И теперь, когда леди Уолбрук надвигалась на него, подобно Испанской армаде, он ясно понял, что имела в виду кузина.
Однако усмотрел способ отделаться от назойливой особы.
– Возможно, вот он, ваш истинный Просперо, леди Уолбрук, – поспешно заметил Рокхерст, показывая на лорда Хастингса, явно готового принести себя в жертву.
Молодой барон залился краской и, просияв, объявил:
– Я не смею надеяться на столь великую честь, дражайшая графиня.

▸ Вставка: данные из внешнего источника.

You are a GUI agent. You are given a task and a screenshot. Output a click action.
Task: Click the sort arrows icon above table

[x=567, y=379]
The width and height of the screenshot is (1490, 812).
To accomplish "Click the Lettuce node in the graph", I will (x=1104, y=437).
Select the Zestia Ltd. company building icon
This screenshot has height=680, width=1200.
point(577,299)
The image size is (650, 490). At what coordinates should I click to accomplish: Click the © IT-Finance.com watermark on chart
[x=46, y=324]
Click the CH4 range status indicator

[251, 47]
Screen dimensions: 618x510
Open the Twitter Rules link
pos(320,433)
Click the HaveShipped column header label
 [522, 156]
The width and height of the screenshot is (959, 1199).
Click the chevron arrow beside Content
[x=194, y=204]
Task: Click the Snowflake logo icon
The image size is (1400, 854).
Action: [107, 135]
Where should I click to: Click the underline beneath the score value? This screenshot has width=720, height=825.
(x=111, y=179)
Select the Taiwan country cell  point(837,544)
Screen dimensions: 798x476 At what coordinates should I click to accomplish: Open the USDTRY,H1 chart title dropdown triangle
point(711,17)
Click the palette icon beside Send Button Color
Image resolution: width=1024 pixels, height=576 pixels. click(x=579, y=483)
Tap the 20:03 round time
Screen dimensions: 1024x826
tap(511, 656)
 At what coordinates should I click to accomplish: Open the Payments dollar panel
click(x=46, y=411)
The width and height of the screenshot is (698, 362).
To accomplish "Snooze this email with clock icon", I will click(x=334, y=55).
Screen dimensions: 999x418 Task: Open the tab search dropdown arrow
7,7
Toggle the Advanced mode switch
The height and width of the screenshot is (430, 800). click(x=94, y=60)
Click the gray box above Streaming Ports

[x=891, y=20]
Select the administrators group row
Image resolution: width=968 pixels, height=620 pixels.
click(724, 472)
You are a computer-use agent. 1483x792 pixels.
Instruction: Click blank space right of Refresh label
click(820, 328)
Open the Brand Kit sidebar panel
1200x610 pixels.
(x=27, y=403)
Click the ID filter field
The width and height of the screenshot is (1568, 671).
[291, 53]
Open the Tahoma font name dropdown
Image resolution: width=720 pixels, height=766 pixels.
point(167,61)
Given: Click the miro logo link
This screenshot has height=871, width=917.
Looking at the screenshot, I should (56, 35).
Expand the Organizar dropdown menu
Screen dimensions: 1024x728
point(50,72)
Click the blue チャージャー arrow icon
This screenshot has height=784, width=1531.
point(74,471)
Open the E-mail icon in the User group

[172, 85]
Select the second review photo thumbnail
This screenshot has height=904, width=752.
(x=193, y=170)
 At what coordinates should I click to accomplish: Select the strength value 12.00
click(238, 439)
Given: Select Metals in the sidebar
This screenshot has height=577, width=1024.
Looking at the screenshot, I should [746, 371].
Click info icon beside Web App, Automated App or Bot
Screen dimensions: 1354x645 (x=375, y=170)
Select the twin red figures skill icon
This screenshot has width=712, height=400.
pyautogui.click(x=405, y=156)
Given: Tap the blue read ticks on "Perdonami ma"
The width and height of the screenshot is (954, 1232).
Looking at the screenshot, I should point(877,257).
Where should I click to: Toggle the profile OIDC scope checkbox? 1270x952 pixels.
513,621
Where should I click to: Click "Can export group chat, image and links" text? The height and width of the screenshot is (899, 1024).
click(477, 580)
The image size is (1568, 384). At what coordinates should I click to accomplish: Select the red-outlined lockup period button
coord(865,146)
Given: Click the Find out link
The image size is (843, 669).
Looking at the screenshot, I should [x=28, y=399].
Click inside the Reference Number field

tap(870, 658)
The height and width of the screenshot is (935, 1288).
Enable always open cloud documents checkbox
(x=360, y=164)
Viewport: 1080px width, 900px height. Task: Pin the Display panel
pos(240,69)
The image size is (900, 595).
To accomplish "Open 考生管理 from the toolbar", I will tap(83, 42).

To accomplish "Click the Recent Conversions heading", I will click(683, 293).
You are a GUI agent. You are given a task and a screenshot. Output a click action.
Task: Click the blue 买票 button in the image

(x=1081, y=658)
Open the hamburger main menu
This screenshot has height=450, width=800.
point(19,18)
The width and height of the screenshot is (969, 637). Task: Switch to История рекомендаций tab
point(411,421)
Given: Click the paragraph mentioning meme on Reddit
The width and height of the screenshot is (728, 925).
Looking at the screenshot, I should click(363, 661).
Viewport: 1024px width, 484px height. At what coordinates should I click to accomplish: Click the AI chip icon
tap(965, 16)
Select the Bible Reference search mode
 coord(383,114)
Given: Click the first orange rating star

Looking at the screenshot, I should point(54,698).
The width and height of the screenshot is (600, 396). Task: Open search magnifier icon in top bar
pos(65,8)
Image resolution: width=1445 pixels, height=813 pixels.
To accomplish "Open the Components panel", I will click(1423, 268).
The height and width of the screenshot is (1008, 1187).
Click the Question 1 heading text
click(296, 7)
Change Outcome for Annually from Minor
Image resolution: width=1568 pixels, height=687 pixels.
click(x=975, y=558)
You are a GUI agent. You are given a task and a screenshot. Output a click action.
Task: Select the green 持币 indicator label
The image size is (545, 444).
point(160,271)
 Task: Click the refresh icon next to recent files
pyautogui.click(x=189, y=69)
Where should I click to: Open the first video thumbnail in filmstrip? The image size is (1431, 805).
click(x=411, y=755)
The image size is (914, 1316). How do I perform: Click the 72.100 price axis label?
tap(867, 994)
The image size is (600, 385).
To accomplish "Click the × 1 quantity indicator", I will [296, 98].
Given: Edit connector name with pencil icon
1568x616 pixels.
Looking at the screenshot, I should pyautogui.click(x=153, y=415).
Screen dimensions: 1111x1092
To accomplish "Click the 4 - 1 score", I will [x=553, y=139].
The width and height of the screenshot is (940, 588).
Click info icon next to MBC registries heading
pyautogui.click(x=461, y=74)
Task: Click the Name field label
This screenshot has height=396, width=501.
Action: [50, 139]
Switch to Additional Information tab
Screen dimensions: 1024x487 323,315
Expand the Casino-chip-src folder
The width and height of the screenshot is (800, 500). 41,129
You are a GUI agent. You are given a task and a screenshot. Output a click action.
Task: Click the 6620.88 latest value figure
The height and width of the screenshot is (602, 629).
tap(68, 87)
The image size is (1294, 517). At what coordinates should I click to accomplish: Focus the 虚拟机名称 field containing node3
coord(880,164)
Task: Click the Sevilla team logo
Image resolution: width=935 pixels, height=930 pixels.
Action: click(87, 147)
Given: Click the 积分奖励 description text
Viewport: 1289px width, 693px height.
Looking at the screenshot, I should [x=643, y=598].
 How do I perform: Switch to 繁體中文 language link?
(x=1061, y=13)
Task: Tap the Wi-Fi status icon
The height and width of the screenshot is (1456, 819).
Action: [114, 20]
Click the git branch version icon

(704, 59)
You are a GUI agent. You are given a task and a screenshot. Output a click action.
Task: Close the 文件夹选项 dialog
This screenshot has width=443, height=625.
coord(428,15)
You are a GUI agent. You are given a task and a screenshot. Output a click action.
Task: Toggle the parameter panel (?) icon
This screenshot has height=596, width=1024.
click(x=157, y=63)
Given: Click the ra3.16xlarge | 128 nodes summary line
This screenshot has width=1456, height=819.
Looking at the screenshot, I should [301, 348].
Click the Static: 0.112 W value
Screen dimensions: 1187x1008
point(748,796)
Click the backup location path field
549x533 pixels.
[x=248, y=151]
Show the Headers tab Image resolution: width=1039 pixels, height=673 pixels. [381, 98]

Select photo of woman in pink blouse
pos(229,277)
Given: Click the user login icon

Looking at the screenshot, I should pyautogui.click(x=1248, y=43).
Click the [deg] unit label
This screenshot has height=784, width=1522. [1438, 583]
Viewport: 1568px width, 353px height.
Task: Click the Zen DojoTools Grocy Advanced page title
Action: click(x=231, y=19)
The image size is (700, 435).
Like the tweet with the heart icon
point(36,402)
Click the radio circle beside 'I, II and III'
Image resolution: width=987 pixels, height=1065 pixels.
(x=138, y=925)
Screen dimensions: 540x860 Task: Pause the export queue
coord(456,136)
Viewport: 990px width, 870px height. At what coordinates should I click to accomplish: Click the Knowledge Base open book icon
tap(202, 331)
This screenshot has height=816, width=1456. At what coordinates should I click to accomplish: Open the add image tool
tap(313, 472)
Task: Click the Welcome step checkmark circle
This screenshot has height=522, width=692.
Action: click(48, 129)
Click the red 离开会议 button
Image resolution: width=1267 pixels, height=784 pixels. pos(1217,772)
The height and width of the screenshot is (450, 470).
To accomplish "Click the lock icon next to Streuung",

И хотя от природы не наделен артистической натурой, все же уверен, что сумею сыграть Просперо.
Леди Уолбрук недовольно поджала губы:
– Лорд Хастингс, этому не суждено быть! Но если вы так настаиваете, может, вы согласитесь стать нашим Фердинандом – светом сердца Миранды? Я думала взять на эту роль своего сына Гриффина, но последнее время он кажется мне крайне ненадежным.
Хастингс восторженно уставился на леди Гермиону, лицо которой отчего-то приобрело оттенок ее платья.
– Да, из вас выйдет превосходный Фердинанд, – постановила леди Уолбрук, задумчиво похлопав веером по губам.
Барон поклонился и принялся бормотать какую-то бессмыслицу насчет давней мечты выйти на сцену, однако леди Гермиона почти волоком потащила его прочь.
Будь Рокхерст более наблюдателен, заметил бы, как она украдкой бросила на него взгляд. В зеленых глазах светилась отчаянная любовь к человеку, который так ее и не узнал.
Но он лишь поклонился дамам и, извинившись, растаял в толпе, в поисках коварной плутовки в практичных туфлях.
– Лавиния, дорогая, что с тобой случилось прошлой ночью? – выпалила мисс Пейшнс Дьюмон, подходя к подруге. – Перпетуа слышала, как леди Ратледж рассказывала леди Боксли, что она считает, будто ты могла… ну… – Она понизила голос до громкого шепота. – Могла слишком много выпить.